Auditor critical of University of Northern Iowa oversight of 2 programs

Report says former professor diverted $14,956 to personal account

Samuel Lankford
Samuel Lankford

Iowa’s state auditor is suggesting the University of Northern Iowa shore up its practices and policies related to contracts, organization bank accounts and conflicts of interest after determining one of its professors improperly diverted at least $14,956 of university collections into a personal bank account.

“It was not possible to determine if additional amounts were not properly deposited because adequate documentation was not available,” according to the audit made public Thursday by Auditor of State Mary Mosiman.

Concerns related to UNI’s Sustainable Tourism and Environment and Recreation Research and Service programs — housed within the College of Education’s School of Kinesiology, Applied Health and Human Services — although the recommendations were broader.

“The university has not established any policies regarding the establishment of bank accounts for organizations,” according to the audit. “As a result, accounts established on behalf of organizations may be maintained by the students, faculty advisers or other designated individuals.”

UNI officials requested the audit based on suspect actions by the programs’ former director, Samuel Lankford, who auditors report started at UNI in Aug. 20, 2001, and resigned July 15, 2015.

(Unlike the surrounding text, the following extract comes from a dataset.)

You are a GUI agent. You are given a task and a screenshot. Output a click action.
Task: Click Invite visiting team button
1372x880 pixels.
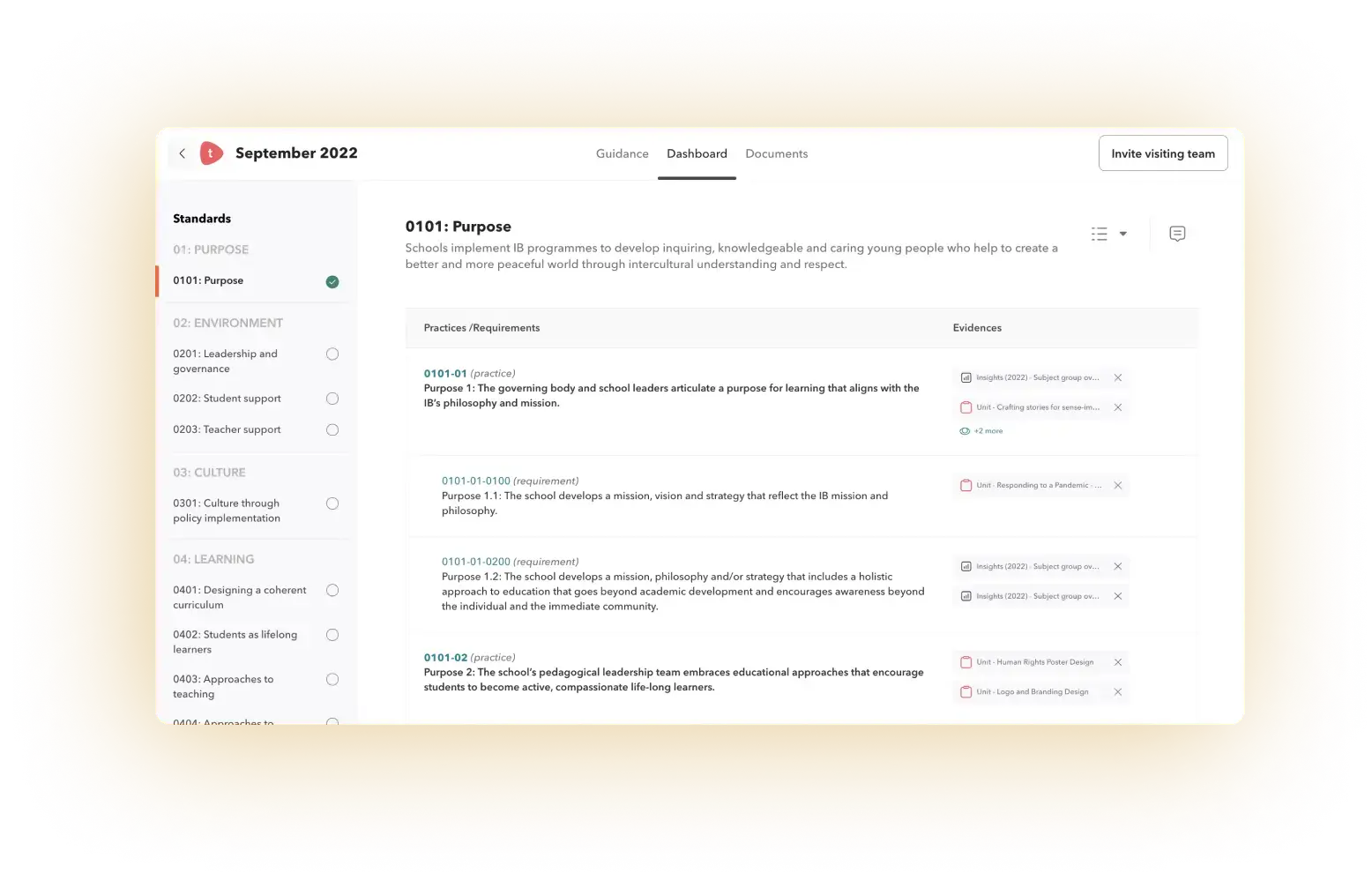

Lankford brought the Sustainable Tourism and Environment program, known as STEP, and the Recreation Research and Service program, known as R2S, to UNI from the University of Hawaii when he was hired in 2001 — although an Iowa state salary database shows UNI paid him $60,000 in both 1999 and 2000 while he was still working in the University of Hawaii’s School of Travel Industry Management as coordinator of the recreation and leisure science degree program.

Although the audit, which reviewed records between July 1, 2009, and June 30, 2016, found little institutional oversight, Lankford’s compensation at UNI increased from $59,000 in 2001 to $114,834 in 2014, according to state records.


Lankford’s wife also worked at UNI, acting as program director for R2S, according to the audit.

Samuel Lankford resigned from UNI in July 2015 after his wife first left in May 2014. Both are now working at California State University in Fresno, or Fresno State, according to the audit and Fresno website.

UNI still lists the couple online as directing its STEP and R2S programs, which were funded by the U.S. Department of Education Fund for the Improvement of Post-Secondary Education. Revenue was received from contracts established by the programs, according to the state audit.

The mission of STEP was to build cultural, social and environmental relationships in the tourism development process and use sustainable practices in the process, according to the audit.

R2S aimed to help public, nonprofit, private and commercial leisure service organizations with community planning, service assessment and professional training needs. Students helped with proposal writing, data collection, data entry and project reporting.

After the Lankfords resigned, UNI entered into three separate professional services contracts with Samuel Lankford, his wife and their son, who also was involved in the programming. The agreements didn’t list a specific project but extended from Dec. 1, 2015, to Feb. 29, 2016.

State records show UNI paid Jill Lankford $4,000 in 2015, but no subsequent payments were recorded to Samuel Lankford.

UNI officials became suspicious and alerted the state when Lankford — after his resignation — asked the institution to pay the UNI Credit Union $7,500, according to the audit.


The money, he noted in the request, was to pay students. But UNI rejected the request because students are supposed to be paid through UNI’s payroll system.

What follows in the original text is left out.